Cultura

Inside Out: a Palermo l’iniziativa “L’Italia sono anch’Io”

Un momento della Conferenza Stampa con l’assessore Giusto Catania e il sindaco Leoluca Orlando (foto di Noemi Cusano)

Presentata, venerdì 19 ottobre, presso Villa Niscemi, le iniziative della città di Palermo per il progetto “Inside Out – L’Italia sono anch’Io”. Si tratta di un’installazione artistica permanente che, oltre Palermo, coinvolge altre sette città italiane: Reggio Emilia, Milano, Firenze, Cagliari, Sassari, Crema e Trieste, e nasce quando la Abcm contatta lo street-artist parigino JR, che approva l’iniziativa con entusiasmo.

Inside Out vuole tenere alta l’attenzione sui diritti di cittadinanza per chi nasce in Italia da genitori stranieri, dopo che sono state raccolte dal comitato nazionale, presieduto dal sindaco di Reggio Emilia Graziano Delrio, oltre 200 firme perché due proposte di legge siano discusse in Parlamento.

La prima legge vuole dare il diritto ai giovani di seconda generazione di essere italiani sin dalla nascita. Infatti, oggi, chi nasce in Italia da genitori di origine straniera, non è italiano, ma deve aspettare la maggiore età per ottenere la cittadinanza. La seconda legge, invece, vuole dare il diritto di voto, almeno per le lezioni amministrative, agli stranieri regolari da oltre cinque anni, perché ancora oggi, nonostante lavorino e paghino le tasse, non possono contribuire democraticamente alla vita del territorio dove risiedono. Seguendo le istruzioni di JR, come ci informa la coordinatrice del progetto per Palermo Erika Venturella, cittadini-fotografi, professionisti e non, hanno realizzato foto a chiunque intendeva mettere la faccia per supportare la campagna.

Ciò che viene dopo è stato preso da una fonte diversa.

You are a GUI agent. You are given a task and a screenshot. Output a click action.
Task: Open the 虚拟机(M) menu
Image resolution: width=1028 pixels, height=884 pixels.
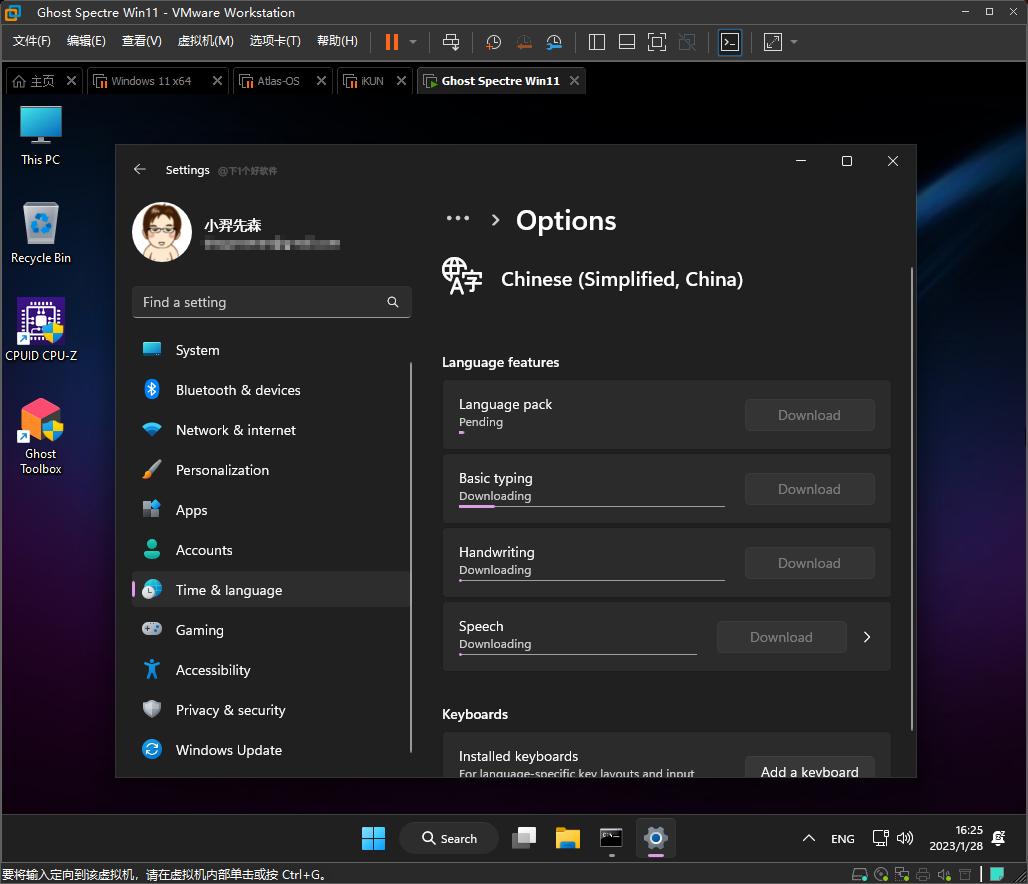click(x=205, y=41)
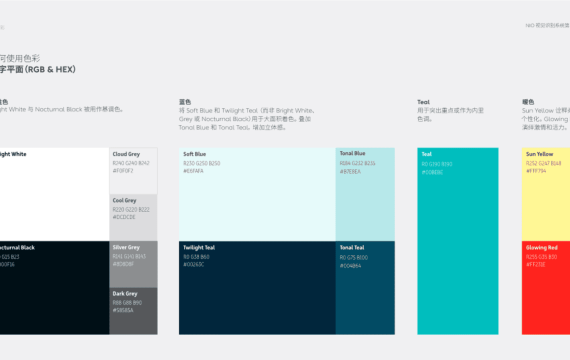The width and height of the screenshot is (570, 360).
Task: Select the tall Teal swatch
Action: pyautogui.click(x=458, y=241)
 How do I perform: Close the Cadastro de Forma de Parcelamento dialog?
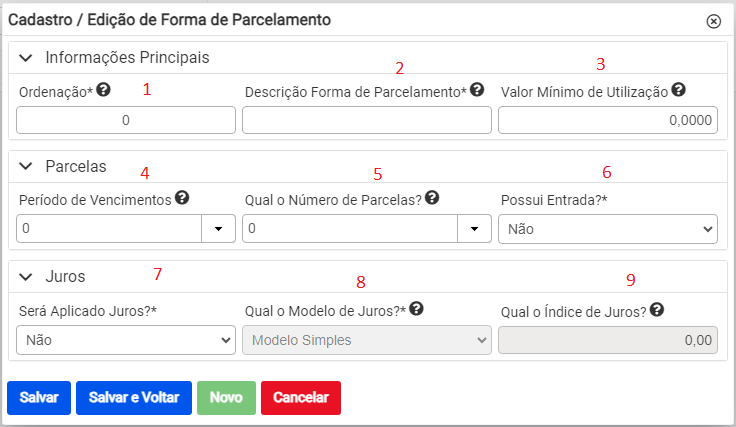pos(713,21)
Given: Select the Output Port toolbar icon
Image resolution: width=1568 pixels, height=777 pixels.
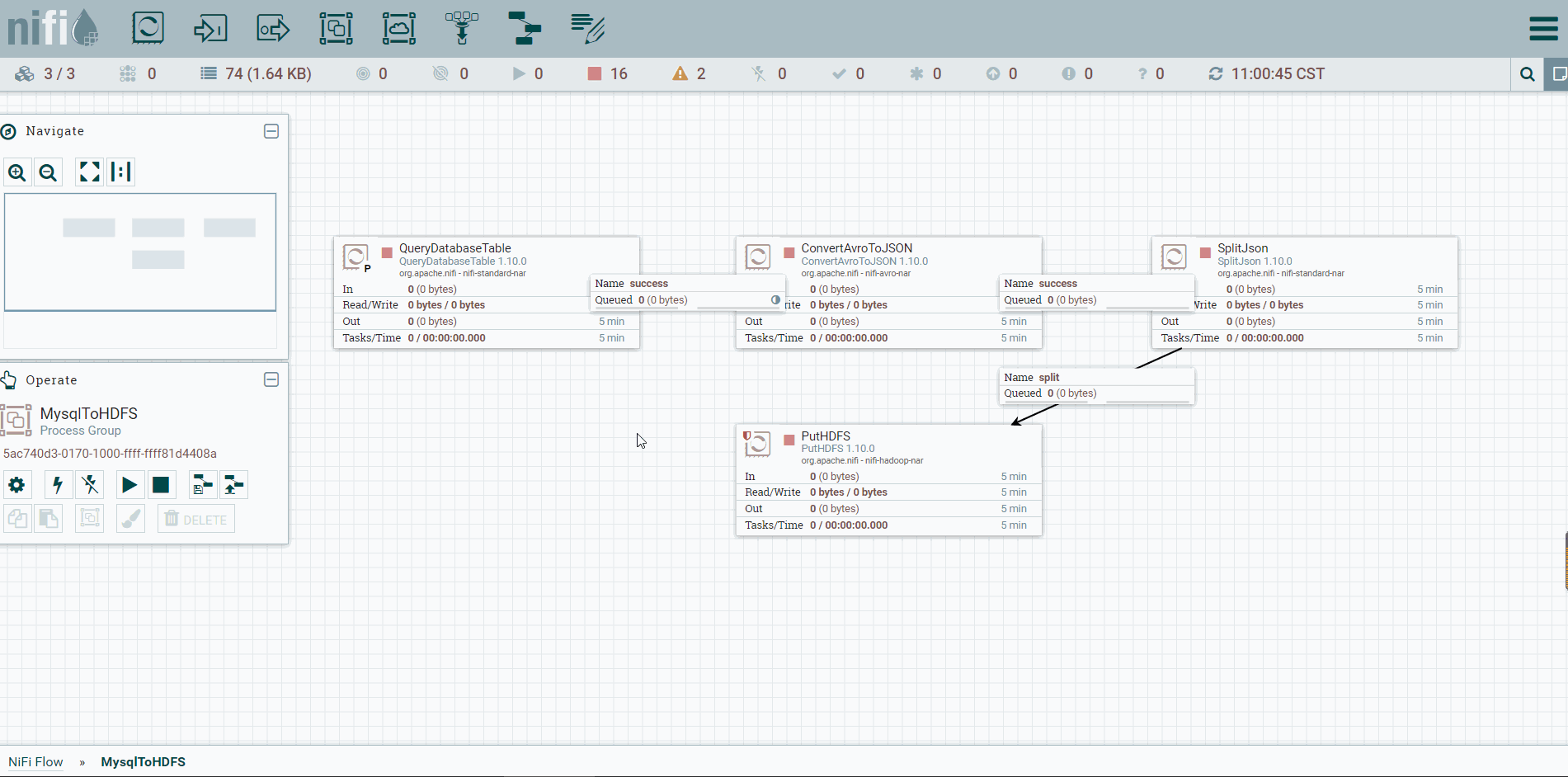Looking at the screenshot, I should (x=273, y=29).
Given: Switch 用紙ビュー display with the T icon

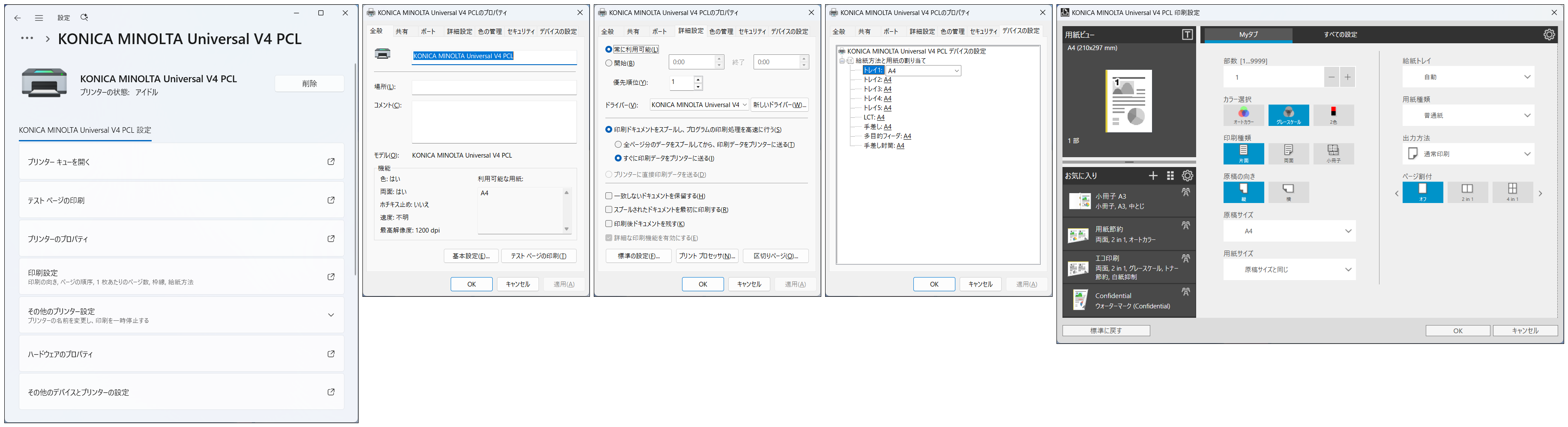Looking at the screenshot, I should (x=1187, y=35).
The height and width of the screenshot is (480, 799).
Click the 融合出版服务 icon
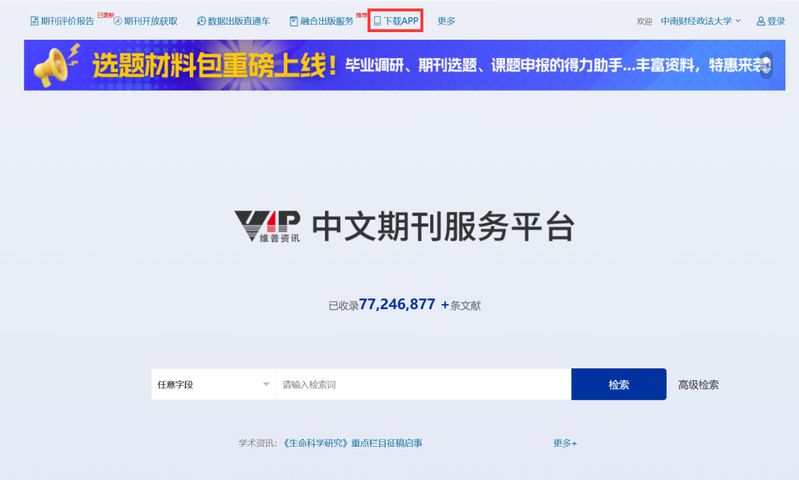(293, 21)
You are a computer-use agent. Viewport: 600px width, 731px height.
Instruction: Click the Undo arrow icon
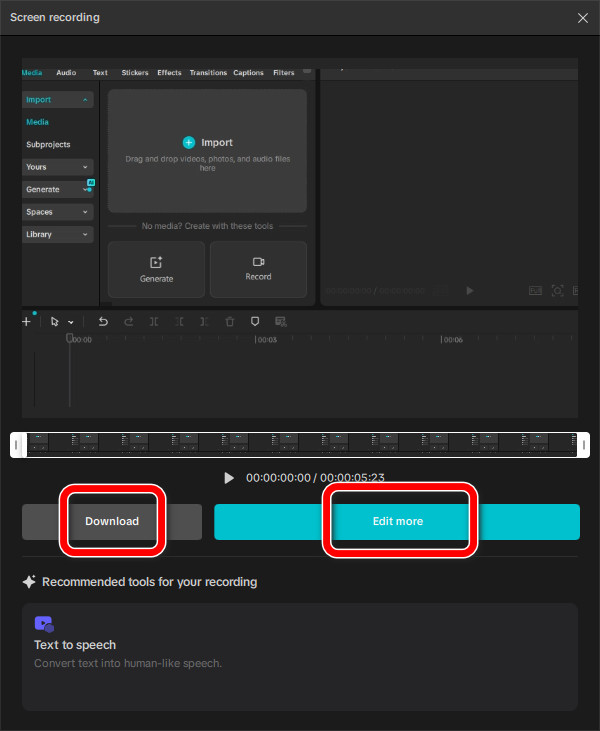[103, 321]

L’artista ha poi elaborato le fotografie in grandi poster in bianco e nero, per un totale di 1500 italiani che hanno prestato il loro volto all’iniziativa. A Palermo i lavori sono iniziati tra maggio e giugno e vedranno 200 volti, tra cui 120 di immigrati, oltre al sindaco Leoluca Orlando, l’Assessore alla Partecipazione e alla Migrazione Giusto Catania, attori, professionisti palermitani, semplici passanti entusiasti del progetto, ognuno con la propria personale interpretazione, con il proprio stato d’animo con cui contribuiscono al progetto. Erika Venturella intende sottolineare quanto questa sia una campagna di sensibilizzazione, nata per far rumore, non a caso nei giorni in cui la proposta di legge, già in Parlamento, dovrebbe essere approvata. Durante la conferenza due video proiettati descrivono la parte palermitana del progetto che avrà il suo debutto oggi 20 ottobre, come ci comunica l’Assessore Giusto Catania, in tutte le otto città contemporaneamente.

A Palermo la zona prescelta per l’affissione dei pannelli fotografici, caratterizzati dalla scritta “Ci metto anch’io la faccia” parte dalla Statua centrale di Piazza Vittorio Veneto, percorre tutta via Libertà, fino a Piazza Politeama, con inizio alle ore 12.00.

Intervenuto anche il sindaco Leoluca Orlando dichiarando, con un pizzico di orgoglio, che “poche campagne dell’amministrazione comunale rappresentano in modo così completo il sentire del palermitano. Nella nostra città un’iniziativa del genere è importante sia per lo sviluppo della cultura dell’integrazione, sia della multiculturalità”.

Nessuno di noi ha scelto dove nascere” – continua il sindaco – “e neanche ha scelto i genitori, il diritto che noi abbiamo è quello di vivere, o di sopravvivere, in un posto migliore, quindi si deve superare questa sorte di condanna di sangue che costituisce un limite”. Palermo dà il proprio contributo, perché qui le porte della città siano sempre aperte.

La coordinatrice Erika Venturella fa sapere che oggi dalle 12 alle 18 a Piazza Politeama lei, insieme al team di fotografi volontari, continueranno gli scatti. Ci saranno tre pannelli per scattare ancora foto per il progetto ai passanti. Chiunque voglia partecipare si può recare sul posto.